- _Your objective_: From the data below, repeat exactly the lines from the line with "Servicios (1170, 376)" to the line with "[Europa Cinemas] (92, 2066)", both included.
[[ Data records open ]]
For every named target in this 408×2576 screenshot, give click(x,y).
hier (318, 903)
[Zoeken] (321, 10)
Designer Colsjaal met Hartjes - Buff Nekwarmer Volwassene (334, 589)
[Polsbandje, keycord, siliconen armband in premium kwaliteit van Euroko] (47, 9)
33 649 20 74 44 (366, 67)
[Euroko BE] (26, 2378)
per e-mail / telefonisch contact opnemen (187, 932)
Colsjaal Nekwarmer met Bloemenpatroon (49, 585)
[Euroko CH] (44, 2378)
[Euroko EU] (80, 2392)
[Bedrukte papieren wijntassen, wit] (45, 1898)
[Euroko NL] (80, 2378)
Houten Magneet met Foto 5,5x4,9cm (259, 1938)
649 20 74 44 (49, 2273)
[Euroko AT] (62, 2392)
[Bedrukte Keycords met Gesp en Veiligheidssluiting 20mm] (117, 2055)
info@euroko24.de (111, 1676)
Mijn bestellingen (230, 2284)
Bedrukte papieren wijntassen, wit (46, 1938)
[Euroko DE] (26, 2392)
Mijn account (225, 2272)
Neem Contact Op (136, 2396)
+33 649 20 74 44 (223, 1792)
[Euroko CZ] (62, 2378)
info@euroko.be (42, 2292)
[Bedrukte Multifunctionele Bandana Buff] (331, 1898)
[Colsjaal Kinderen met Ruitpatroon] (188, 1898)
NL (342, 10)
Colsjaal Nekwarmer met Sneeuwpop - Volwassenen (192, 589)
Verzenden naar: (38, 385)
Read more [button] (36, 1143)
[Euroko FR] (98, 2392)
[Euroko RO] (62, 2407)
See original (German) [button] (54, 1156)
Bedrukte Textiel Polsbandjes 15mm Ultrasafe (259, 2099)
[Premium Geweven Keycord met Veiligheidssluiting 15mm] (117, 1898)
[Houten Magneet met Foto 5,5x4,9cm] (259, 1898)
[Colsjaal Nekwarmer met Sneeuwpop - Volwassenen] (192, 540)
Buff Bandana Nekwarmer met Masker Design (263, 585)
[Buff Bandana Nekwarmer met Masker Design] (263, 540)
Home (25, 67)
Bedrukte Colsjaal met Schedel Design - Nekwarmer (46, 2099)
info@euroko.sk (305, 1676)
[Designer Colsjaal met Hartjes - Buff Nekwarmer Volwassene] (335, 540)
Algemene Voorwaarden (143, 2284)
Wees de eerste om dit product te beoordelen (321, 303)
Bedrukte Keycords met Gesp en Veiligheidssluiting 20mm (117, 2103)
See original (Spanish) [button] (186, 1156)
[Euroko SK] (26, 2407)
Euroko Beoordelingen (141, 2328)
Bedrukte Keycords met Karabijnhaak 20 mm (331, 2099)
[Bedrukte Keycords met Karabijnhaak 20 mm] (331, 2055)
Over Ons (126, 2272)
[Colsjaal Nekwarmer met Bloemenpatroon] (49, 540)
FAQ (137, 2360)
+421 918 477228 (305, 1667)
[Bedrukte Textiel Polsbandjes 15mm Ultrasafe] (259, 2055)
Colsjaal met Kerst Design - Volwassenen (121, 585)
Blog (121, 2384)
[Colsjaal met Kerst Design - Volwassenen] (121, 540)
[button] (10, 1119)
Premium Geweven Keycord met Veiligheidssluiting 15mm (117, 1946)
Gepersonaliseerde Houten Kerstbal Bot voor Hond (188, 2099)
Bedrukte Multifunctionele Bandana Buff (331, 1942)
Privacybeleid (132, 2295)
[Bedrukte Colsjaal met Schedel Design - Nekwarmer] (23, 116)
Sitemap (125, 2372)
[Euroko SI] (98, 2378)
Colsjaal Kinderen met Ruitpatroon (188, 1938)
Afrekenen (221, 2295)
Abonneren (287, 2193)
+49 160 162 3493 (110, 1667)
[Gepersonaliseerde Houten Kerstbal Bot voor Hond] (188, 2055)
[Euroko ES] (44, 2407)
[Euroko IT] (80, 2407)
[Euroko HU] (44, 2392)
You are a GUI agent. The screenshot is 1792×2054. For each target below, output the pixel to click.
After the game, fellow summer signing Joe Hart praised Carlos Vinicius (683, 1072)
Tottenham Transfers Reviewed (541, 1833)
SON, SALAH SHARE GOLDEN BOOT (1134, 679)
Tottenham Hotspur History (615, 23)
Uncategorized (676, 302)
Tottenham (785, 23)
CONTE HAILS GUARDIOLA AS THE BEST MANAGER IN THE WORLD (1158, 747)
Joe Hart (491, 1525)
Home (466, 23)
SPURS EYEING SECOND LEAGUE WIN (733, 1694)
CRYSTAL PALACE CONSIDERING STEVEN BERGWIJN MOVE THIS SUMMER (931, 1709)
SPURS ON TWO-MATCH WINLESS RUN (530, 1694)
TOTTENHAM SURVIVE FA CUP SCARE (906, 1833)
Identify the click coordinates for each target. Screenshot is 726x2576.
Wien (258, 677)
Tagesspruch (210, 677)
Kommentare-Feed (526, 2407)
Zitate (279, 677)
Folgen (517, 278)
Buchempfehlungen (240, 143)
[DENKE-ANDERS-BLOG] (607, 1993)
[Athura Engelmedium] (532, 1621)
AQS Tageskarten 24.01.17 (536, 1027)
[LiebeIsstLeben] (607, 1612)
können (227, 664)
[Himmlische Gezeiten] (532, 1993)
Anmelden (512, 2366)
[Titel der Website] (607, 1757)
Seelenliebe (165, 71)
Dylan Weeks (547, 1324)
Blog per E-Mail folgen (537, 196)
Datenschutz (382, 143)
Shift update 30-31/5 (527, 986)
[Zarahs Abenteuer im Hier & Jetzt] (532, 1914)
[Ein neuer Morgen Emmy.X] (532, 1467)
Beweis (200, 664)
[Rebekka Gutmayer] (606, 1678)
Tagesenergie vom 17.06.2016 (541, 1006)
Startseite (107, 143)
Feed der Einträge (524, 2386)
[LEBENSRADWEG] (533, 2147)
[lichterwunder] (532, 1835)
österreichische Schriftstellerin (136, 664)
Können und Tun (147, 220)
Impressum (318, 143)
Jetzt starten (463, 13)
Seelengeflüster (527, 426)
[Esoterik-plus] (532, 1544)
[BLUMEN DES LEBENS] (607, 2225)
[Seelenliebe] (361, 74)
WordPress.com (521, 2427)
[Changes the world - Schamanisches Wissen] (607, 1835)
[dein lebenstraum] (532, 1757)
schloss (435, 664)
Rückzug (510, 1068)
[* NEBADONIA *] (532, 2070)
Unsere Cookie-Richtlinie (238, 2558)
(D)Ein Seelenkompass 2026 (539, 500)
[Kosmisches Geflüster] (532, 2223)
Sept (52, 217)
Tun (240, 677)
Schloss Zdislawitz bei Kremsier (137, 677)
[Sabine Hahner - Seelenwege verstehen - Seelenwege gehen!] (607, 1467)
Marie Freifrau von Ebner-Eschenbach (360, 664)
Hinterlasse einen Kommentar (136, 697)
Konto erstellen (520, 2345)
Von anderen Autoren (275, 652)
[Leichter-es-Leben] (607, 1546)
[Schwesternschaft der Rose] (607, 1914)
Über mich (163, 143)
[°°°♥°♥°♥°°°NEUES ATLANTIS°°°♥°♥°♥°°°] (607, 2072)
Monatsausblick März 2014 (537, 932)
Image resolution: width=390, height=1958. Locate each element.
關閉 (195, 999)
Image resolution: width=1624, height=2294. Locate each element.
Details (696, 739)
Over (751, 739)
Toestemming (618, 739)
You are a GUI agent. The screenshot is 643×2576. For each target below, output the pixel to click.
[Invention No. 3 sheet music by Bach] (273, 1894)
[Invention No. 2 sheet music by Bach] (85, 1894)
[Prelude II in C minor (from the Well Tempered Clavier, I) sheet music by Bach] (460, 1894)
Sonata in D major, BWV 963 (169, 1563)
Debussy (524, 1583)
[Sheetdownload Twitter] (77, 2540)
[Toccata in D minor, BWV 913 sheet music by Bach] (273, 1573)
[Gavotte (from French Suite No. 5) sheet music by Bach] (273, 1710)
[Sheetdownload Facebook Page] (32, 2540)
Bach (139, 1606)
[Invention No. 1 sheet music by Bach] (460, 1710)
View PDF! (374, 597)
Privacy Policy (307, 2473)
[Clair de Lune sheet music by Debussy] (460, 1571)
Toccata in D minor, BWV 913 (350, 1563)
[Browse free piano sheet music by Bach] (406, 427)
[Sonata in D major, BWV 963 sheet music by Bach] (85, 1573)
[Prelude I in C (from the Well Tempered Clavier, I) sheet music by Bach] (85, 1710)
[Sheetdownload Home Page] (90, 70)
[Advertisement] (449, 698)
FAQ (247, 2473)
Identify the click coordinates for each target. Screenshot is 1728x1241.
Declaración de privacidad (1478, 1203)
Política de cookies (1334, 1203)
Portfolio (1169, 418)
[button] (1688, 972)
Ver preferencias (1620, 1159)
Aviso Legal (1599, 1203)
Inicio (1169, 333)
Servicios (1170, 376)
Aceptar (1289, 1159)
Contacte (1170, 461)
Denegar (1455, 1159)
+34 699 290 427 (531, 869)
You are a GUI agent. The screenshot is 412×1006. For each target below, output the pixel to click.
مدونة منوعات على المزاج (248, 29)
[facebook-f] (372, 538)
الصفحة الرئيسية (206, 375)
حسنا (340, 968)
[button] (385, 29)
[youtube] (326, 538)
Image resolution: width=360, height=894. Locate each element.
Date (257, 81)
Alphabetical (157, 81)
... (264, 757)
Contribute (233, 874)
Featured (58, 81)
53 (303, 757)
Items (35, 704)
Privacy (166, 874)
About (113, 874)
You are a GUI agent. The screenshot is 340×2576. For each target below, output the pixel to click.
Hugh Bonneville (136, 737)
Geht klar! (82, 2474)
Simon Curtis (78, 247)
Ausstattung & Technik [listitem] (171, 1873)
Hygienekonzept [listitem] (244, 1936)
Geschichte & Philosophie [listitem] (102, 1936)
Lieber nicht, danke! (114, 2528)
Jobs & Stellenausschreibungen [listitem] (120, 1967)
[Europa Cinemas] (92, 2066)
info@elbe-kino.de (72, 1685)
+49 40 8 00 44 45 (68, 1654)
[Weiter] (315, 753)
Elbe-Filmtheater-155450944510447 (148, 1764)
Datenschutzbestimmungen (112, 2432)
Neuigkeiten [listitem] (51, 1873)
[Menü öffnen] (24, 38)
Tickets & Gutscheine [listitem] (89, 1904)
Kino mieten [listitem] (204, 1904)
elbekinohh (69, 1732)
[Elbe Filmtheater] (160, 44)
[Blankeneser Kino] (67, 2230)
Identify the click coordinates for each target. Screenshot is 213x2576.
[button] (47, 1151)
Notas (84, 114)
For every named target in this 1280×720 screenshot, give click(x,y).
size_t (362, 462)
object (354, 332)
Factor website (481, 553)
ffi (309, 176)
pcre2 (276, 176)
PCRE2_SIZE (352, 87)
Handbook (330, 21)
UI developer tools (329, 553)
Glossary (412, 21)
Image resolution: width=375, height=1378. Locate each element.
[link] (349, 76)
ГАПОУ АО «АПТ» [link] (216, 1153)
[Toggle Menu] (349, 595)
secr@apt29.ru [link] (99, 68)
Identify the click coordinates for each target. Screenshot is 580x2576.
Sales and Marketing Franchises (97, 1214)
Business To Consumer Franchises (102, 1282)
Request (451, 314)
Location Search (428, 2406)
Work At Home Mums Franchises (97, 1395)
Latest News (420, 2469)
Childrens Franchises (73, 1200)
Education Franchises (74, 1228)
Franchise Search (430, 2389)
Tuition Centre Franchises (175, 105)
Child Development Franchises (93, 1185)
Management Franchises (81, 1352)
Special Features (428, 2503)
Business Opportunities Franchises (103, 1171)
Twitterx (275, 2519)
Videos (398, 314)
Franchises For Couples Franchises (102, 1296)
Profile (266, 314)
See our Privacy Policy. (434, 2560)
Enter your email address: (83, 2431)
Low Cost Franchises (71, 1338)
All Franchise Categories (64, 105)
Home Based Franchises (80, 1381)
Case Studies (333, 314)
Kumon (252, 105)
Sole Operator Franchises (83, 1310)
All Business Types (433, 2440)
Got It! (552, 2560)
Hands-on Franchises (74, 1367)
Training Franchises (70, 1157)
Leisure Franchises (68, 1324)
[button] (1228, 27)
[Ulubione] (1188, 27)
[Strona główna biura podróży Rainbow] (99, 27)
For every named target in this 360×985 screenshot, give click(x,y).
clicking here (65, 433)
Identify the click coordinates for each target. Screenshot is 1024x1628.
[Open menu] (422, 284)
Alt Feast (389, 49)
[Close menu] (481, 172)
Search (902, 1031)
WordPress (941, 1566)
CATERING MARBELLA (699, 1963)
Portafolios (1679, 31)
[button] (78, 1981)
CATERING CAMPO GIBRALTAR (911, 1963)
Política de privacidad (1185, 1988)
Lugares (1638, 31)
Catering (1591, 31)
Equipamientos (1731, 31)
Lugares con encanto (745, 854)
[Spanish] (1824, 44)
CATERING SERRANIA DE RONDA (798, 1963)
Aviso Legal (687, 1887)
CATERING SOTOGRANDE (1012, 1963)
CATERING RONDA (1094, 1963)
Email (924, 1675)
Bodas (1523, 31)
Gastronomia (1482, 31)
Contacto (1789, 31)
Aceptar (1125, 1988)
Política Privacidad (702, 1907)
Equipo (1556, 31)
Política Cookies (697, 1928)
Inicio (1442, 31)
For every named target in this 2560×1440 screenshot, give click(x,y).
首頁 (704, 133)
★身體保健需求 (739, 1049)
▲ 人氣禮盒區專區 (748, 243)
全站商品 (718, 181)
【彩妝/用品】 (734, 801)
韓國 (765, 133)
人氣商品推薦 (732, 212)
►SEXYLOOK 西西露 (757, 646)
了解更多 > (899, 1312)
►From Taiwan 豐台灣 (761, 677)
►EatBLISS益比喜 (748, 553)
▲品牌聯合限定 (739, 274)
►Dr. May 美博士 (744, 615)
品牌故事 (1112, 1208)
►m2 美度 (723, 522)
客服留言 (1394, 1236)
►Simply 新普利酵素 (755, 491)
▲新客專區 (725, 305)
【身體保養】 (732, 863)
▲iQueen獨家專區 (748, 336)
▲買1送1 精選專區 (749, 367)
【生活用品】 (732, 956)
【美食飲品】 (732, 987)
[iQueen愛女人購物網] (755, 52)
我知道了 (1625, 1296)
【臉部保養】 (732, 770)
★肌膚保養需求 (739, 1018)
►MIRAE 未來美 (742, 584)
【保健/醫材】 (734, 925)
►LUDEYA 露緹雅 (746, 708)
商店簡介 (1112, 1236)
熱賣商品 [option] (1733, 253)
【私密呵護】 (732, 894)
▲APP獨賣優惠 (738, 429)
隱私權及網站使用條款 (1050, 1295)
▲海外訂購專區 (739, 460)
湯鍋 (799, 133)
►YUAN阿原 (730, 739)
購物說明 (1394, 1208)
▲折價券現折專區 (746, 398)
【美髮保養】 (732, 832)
[[ Data records closed ]]
- _The completed task_:
Servicios (1170, 376)
Aceptar (1289, 1159)
Contacte (1170, 461)
Denegar (1455, 1159)
+34 699 290 427 (531, 869)
You are a GUI agent. The screenshot is 412×1006. For each target below, output the pixel to click.
مدونة منوعات على المزاج (248, 29)
[facebook-f] (372, 538)
الصفحة الرئيسية (206, 375)
حسنا (340, 968)
[button] (385, 29)
[youtube] (326, 538)
Image resolution: width=360, height=894. Locate each element.
Date (257, 81)
Alphabetical (157, 81)
... (264, 757)
Contribute (233, 874)
Featured (58, 81)
53 (303, 757)
Items (35, 704)
Privacy (166, 874)
About (113, 874)
You are a GUI agent. The screenshot is 340×2576. For each target below, output the pixel to click.
Hugh Bonneville (136, 737)
Geht klar! (82, 2474)
Simon Curtis (78, 247)
Ausstattung & Technik [listitem] (171, 1873)
Hygienekonzept [listitem] (244, 1936)
Geschichte & Philosophie [listitem] (102, 1936)
Lieber nicht, danke! (114, 2528)
Jobs & Stellenausschreibungen [listitem] (120, 1967)
[Europa Cinemas] (92, 2066)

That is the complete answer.